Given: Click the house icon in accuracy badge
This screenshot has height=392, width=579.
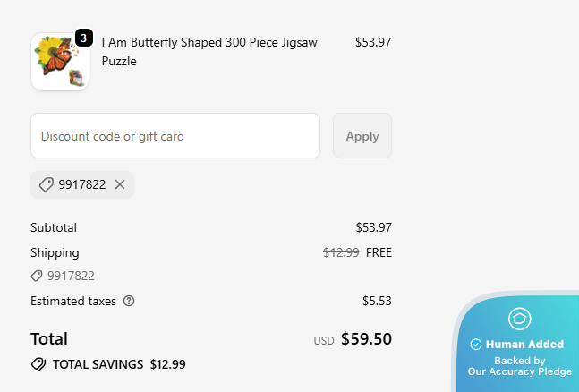Looking at the screenshot, I should pos(519,318).
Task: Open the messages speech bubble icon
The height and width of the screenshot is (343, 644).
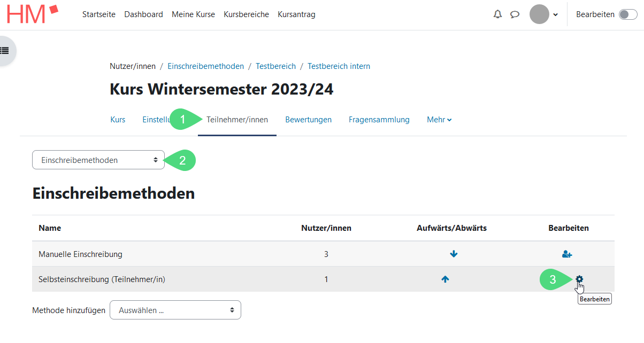Action: click(x=515, y=14)
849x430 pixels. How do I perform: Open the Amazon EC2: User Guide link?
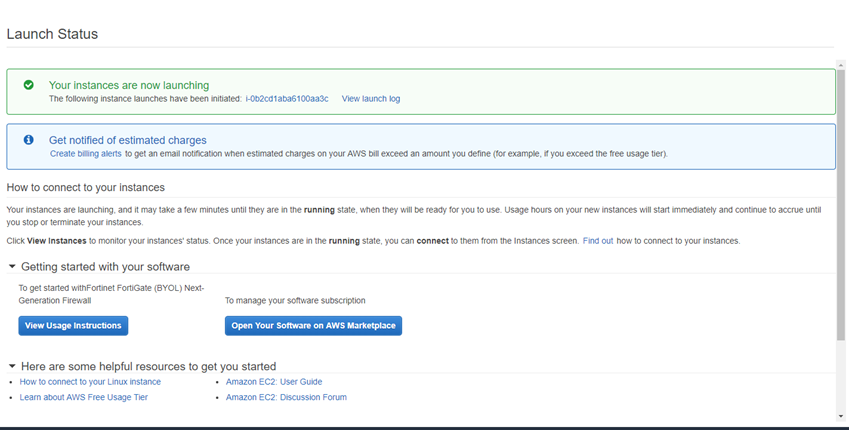(x=273, y=382)
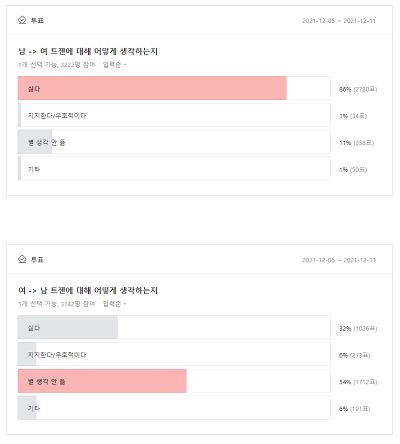
Task: Open the 입력순 sort dropdown in the first poll
Action: 114,65
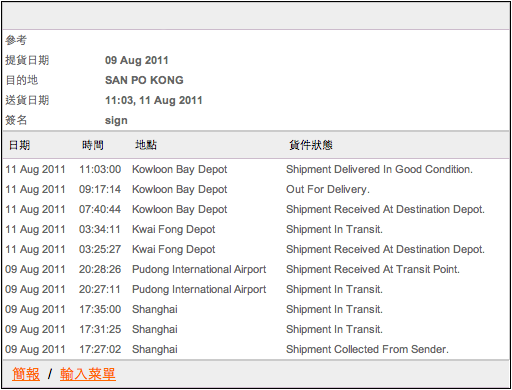
Task: Select the 20:27:11 Pudong International Airport row
Action: pyautogui.click(x=256, y=289)
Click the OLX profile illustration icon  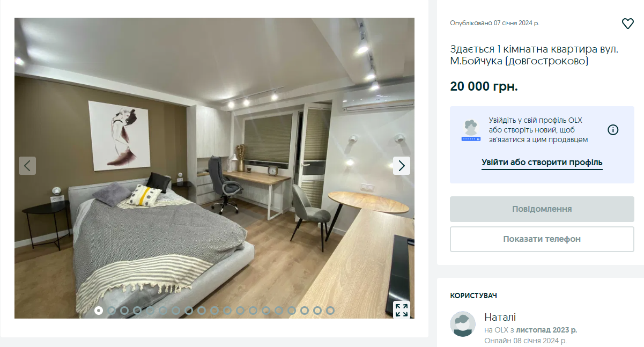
▬▬▬▬▬▬
**Work required:** Set down again, exactly, the lines from the one with "849x430 pixels. How" to the last line of the data, both included and pictures excluded.

**Expected output:**
849x430 pixels. How do I perform: Open the Amazon EC2: User Guide link?
(x=273, y=382)
Task: Open the 입력순 sort dropdown in the first poll
Action: 114,65
Task: Select the 20:27:11 Pudong International Airport row
Action: pyautogui.click(x=256, y=289)
Click the OLX profile illustration icon  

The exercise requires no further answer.